El martes 4 de junio, el Congreso supo con estupor que había sido asesinado Melchor Ocampo. La asamblea votó por dejar fuera de la ley a Márquez. Había gente que exigía a gritos matar a los conservadores que permanecían presos, como represalia, por lo que la autoridad ordenó que fueran protegidos de la multitud por Leandro Valle. En esos momentos irrumpió en el Congreso don Santos Degollado. Solicitó a los diputados su autorización para ir, no como jefe, sino como soldado, a combatir a la reacción.

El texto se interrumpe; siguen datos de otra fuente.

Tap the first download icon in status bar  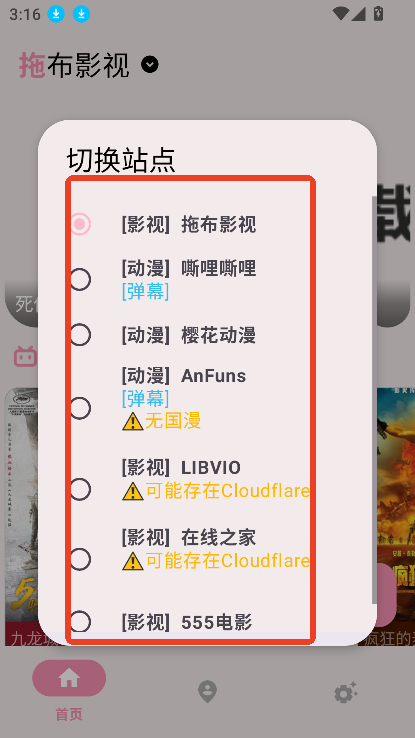coord(56,14)
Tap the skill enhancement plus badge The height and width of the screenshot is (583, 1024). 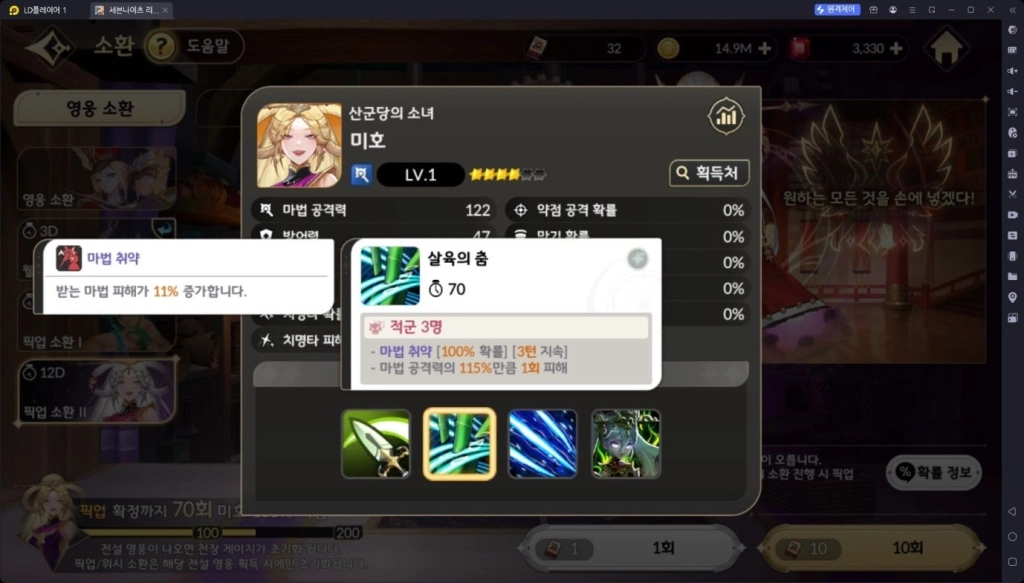click(x=637, y=259)
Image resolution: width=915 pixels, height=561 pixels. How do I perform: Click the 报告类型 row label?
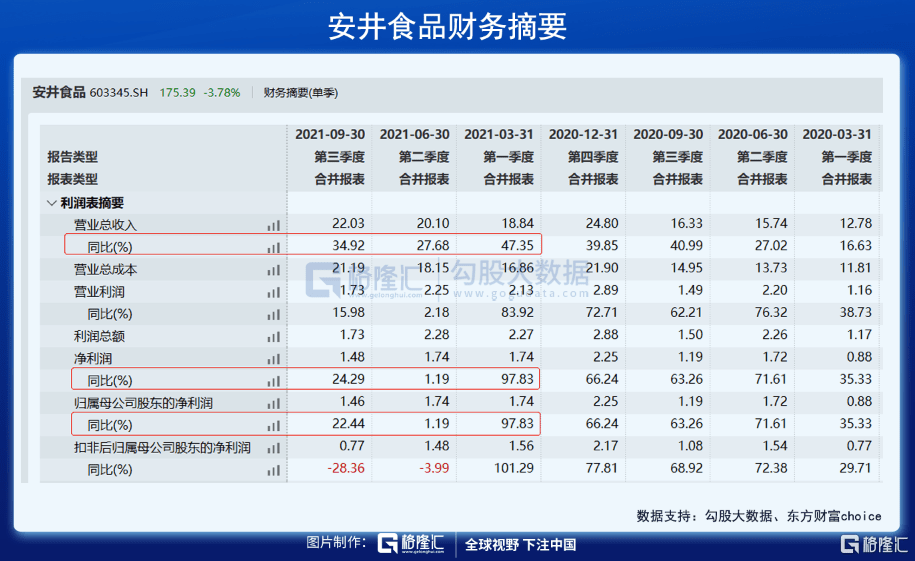[72, 157]
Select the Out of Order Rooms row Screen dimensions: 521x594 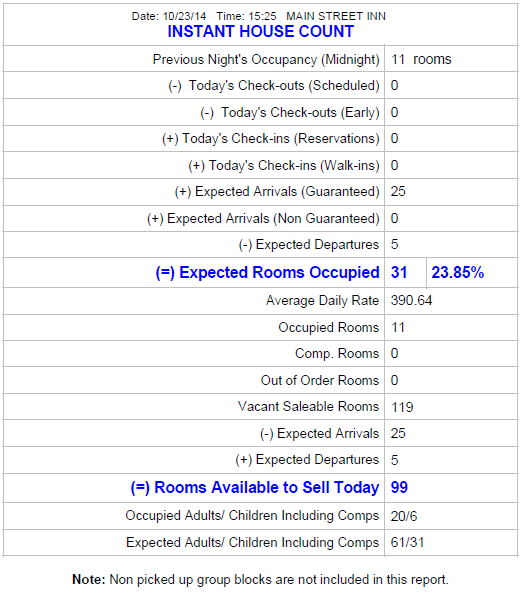pos(261,380)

Los diputados, conmovidos, le permitieron salir a batir a los asesinos de su bienhechor. Un par de días más tarde, luego de asistir al funeral de Ocampo, Degollado salió de la ciudad, sin hacer acopio de armas, en persecución de Márquez. Transcurrió poco más de una semana. Fue rodeado por el enemigo en el Llano de Salazar. Se rindió. Pero al bajar de su montura, don Santos, quien llevaba a su caballo de la brida, recibió un balazo en la cabeza, seguido por un lanzazo, por un tumulto de bayonetazos. Era el 15 de junio de 1861, un sábado.

Ocampo y Degollado acababan de morir por la causa de la Reforma. Para vengar su muerte, el general Leandro Valle dejó la capital el 22 de junio rumbo a Toluca. Al día siguiente fue emboscado y destrozado por Leonardo Márquez en el Monte de las Cruces. El general Valle era cadete del Colegio Militar al combatir, siendo casi niño, la invasión de Estados Unidos; era amigo del alma del general Miguel Miramón, quien a pesar de haberlo enfrentado durante la Guerra de Reforma le confió la protección de su familia al partir hacia el exilio en Cuba; era entonces el general más joven del Ejército de la República, diputado por Jalisco en el Congreso de la Unión, responsable de velar por la seguridad del Distrito Federal, donde acababa de salvar de ser linchados por las turbas enfurecidas a varios oficiales del ejército conservador, como el general Isidro Díaz. El día del enfrentamiento luchó como fiera durante cuatro horas —incluso con la bayoneta— antes de caer prisionero en el Monte de las Cruces. Esa misma tarde murió acribillado por la espalda, por órdenes de Márquez, en un paraje llamado Las Maromas. Tenía apenas 28 años. Su cuerpo fue vejado, colgado de los brazos en un árbol, con un letrero a sus pies que decía así: Jefe del Comité de Salud Pública. Aquel mes de junio de 1861, Márquez había liquidado, uno tras otro, a tres de los hombres más puros de México.

Pero la barbarie venía también del otro lado, el de los liberales. En aquel verano de 1861, después de derrotar a Márquez, Porfirio Díaz tenía inmovilizados a varios cientos de prisioneros en el atrio de la iglesia del pueblo de Jalatlaco. Entonces escuchó los gritos de su general, que era mitad liberal, mitad bandolero: el tlaxcalteca Antonio Carbajal. “Avanzó adonde tenía yo a los prisioneros amarrados y pretendió matarlos él mismo con su pistola, comenzando por el teniente coronel Azpeitia”, recordó luego Porfirio. ¿Quién era en el fondo Antonio Carbajal? Fue quien hizo posible la victoria de Jalatlaco, por su conocimiento del terreno, que permitió sorprender a las tropas de Márquez. Pero fue también quien unas semanas más tarde mandó ejecutar al general conservador Marcelino Ruiz Cobos, y luego decapitar, para después enviar su cabeza a la Cámara de Diputados —la cabeza del “gachupín ex general”, como lo llamó Carbajal—. ¿Qué hacía la cabeza del general Ruiz Cobos en un cesto frente a la Cámara de Diputados? Era al parecer una especie de regalo de Carbajal dirigido al antiguo adversario de Ruiz Cobos en Oaxaca, el entonces diputado Porfirio Díaz, quien estaba presente ese 7 de septiembre de 1861 en el Congreso.